EALLIN Workshop Announced for Yakutsk, March 14-18
This international workshop is part of the EALLIN project, a project which has been endorsed by the Arctic Council under the Sustainable Development Working Group (SDWG). Entitled EALLIN: Reindeer Herding and Youth, the workshop is supported by the Government of the Republic of Sakha (Yakutia) and the UNESCO Office in Moscow, which is leading the international project “The network system of open resources of traditional indigenous knowledge to mitigate and adapt to climate change in the polar regions.” Participants will include scientists and experts in the field of traditional knowledge, natural resources and environment, reindeer herders, representatives of indigenous peoples, executive and legislative authorities, NGOs and the media. The workshop will be held hand in hand with the UNESCO workshop and the celebration of the 100th Anniversary of the famous reindeer herder Il’ya Spiridonov.
The main purpose of the EALLIN project is to maintain and further develop a sustainable reindeer husbandry in the Arctic, working towards a vision of creating a better life for circumpolar reindeer herders. The project will work towards knowledge building and experience exchanges in and between local reindeer herding societies in the Arctic, with an emphasis on youth. To this end the project will focus on youth involvement, place-based workshops, local capacity building, new technology implementation, networking, dialogue between herders and industry, as well as circumpolar co-production of video and multimedia by youth.

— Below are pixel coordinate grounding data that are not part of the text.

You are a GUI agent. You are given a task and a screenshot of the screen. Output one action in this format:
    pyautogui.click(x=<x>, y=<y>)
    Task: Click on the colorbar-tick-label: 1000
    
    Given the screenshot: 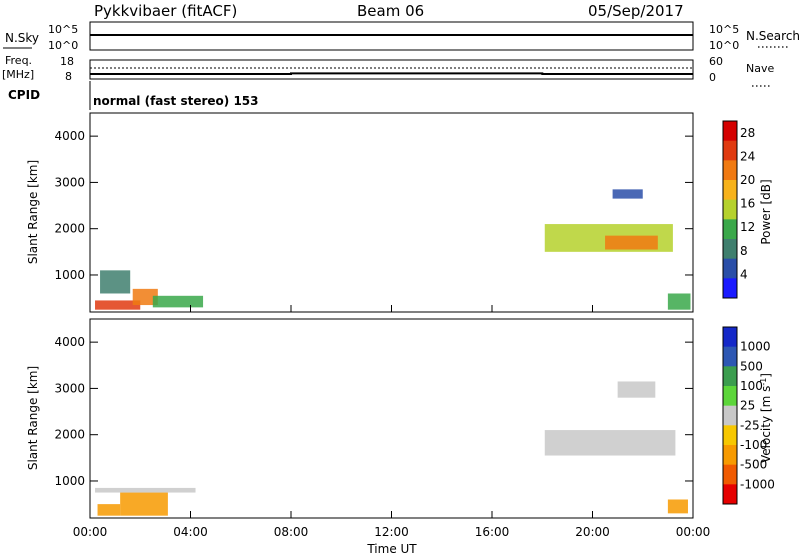 What is the action you would take?
    pyautogui.click(x=756, y=347)
    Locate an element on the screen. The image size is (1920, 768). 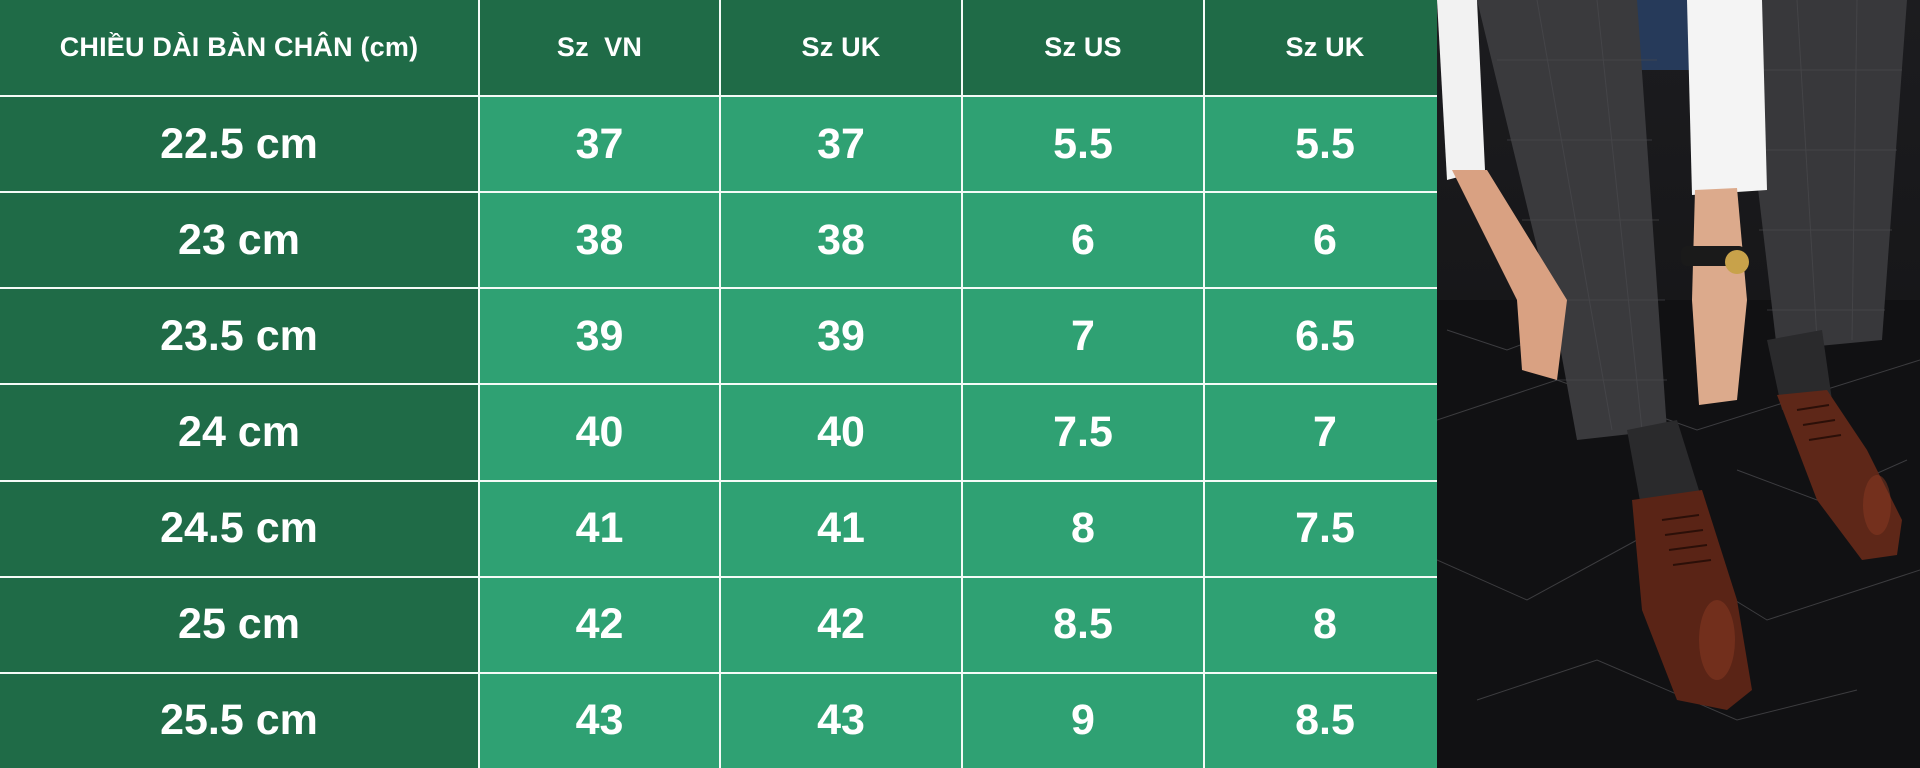
cell-size-uk: 37 is located at coordinates (841, 144).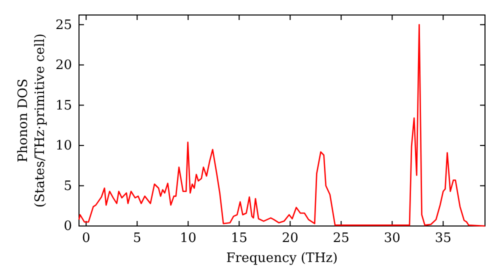 Image resolution: width=500 pixels, height=280 pixels. What do you see at coordinates (290, 238) in the screenshot?
I see `x-tick-label: 20` at bounding box center [290, 238].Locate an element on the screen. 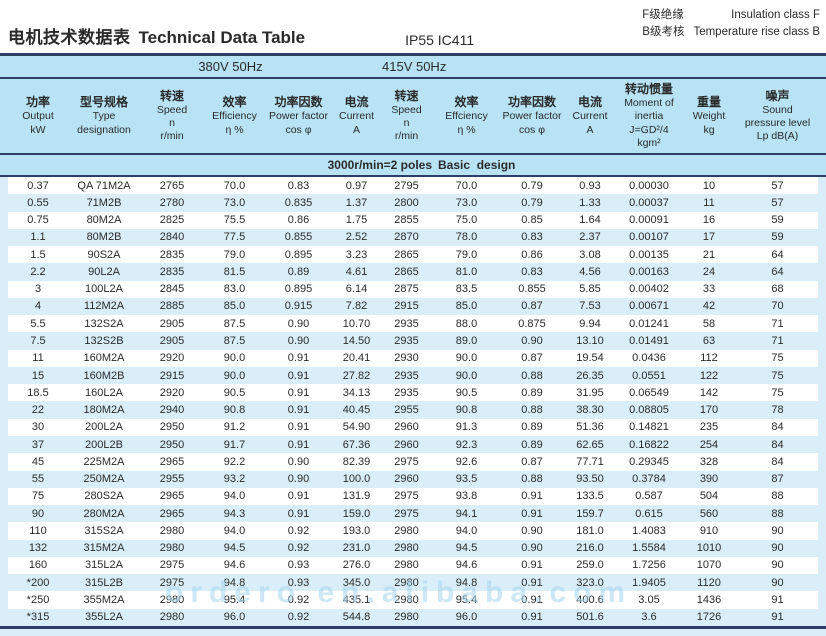  table-cell: 259.0 is located at coordinates (590, 566). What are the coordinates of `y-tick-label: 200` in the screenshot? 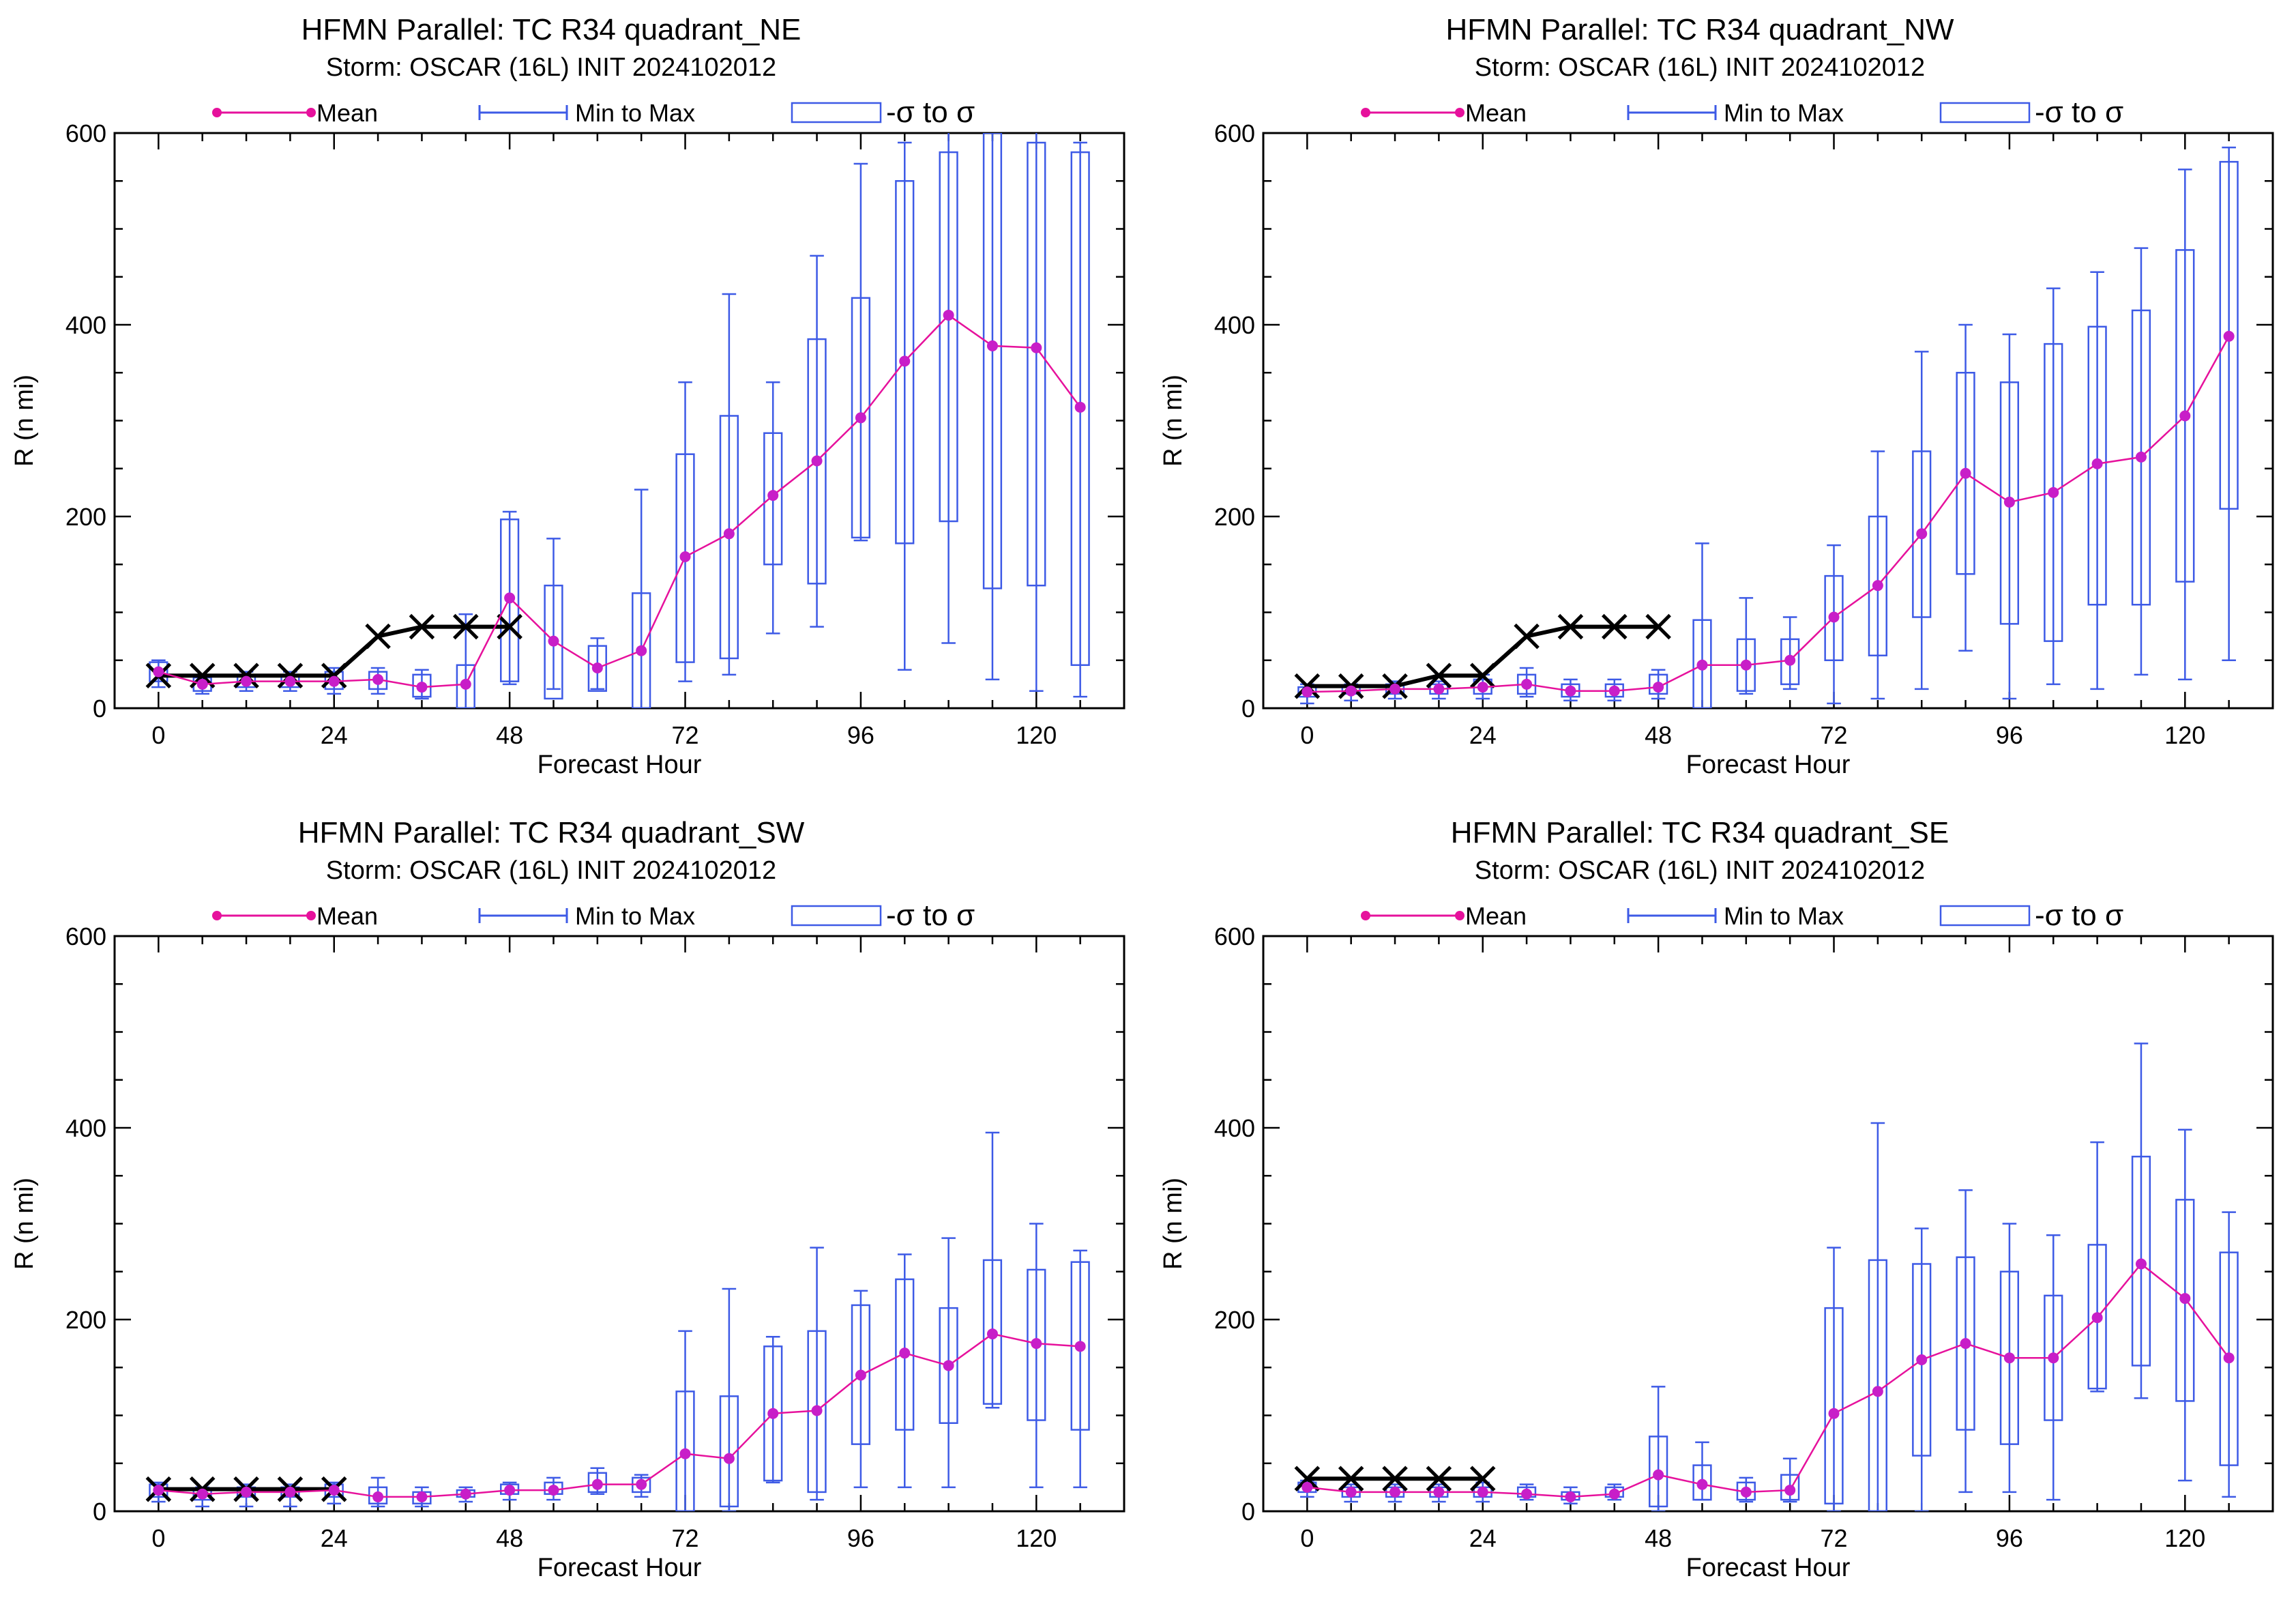 It's located at (86, 1320). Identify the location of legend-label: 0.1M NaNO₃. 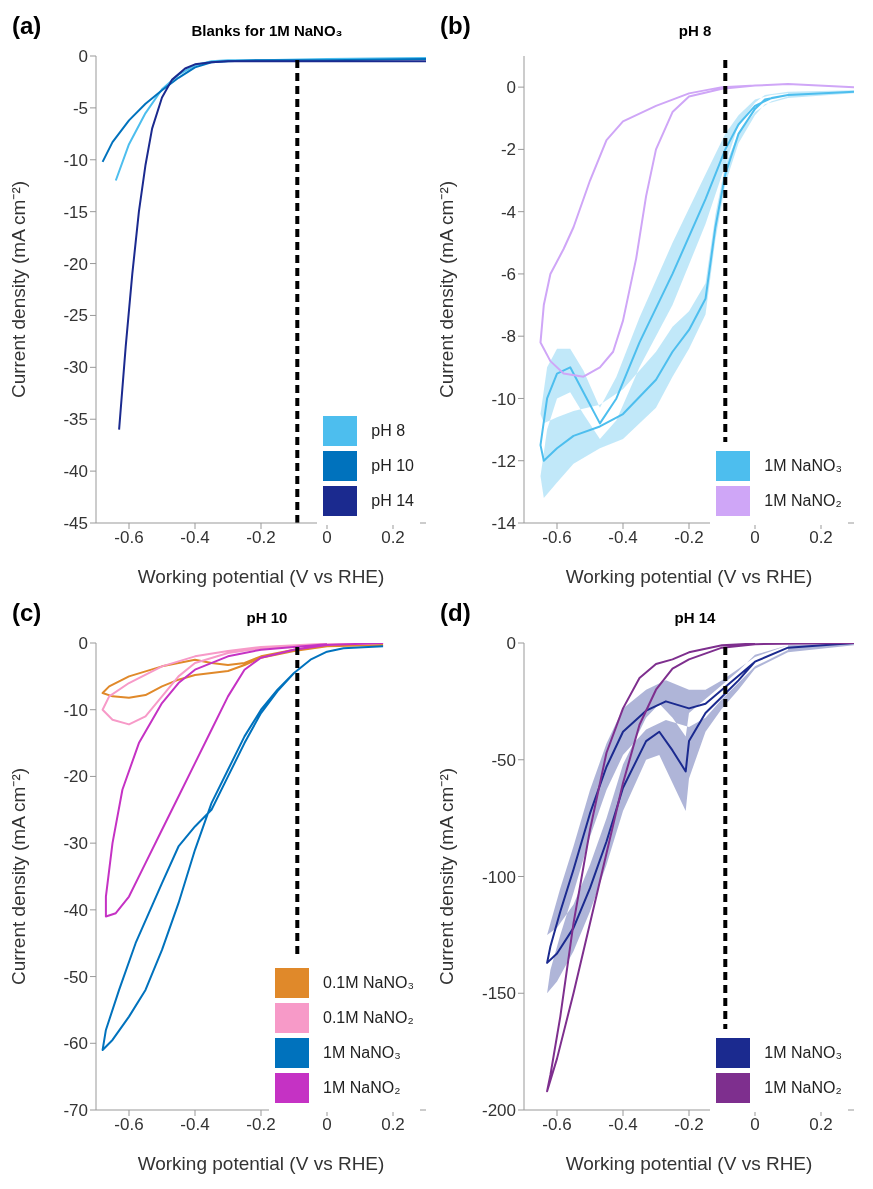
(368, 983).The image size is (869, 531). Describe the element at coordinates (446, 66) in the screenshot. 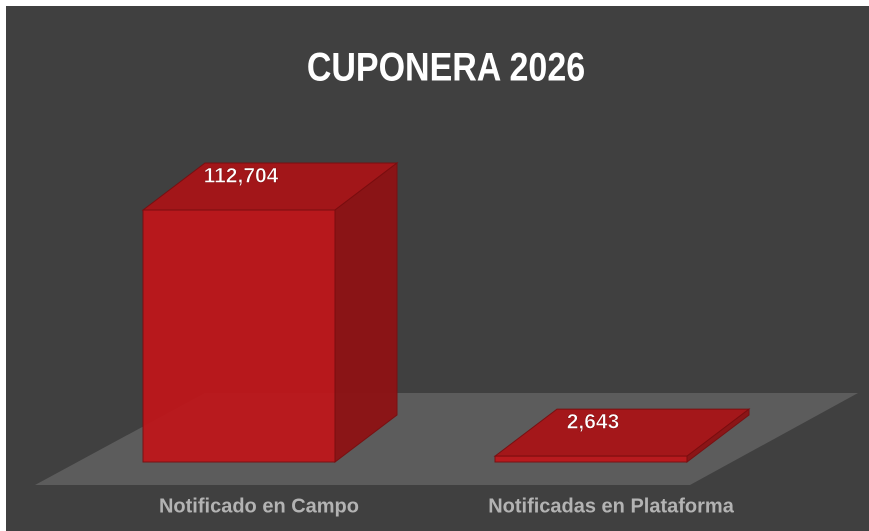

I see `chart-title: CUPONERA 2026` at that location.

EALLIN aims to investigate how the latest scientific data and experiences on land use change combined with traditional knowledge can be used to develop a deeper understanding of global changes in the Arctic and facilitate a dialogue between developers and indigenous peoples.
EALLIN will also seek to adopt new information and communication technologies, facilitating more regular dialogue and exchange between young reindeer herders normally separated by vast Arctic distances. This will include efforts of testing and adapting existing technology solutions (ie. Virtual Learning Tools, Reindeer Portal, GIS, satellite communications, hand held digital devices and more). This part of the project will be implemented together with Arctic Portal, Iceland and other partners. The end goal is to find ways to improve the lives and collective futures of young circumpolar reindeer herders and their communities.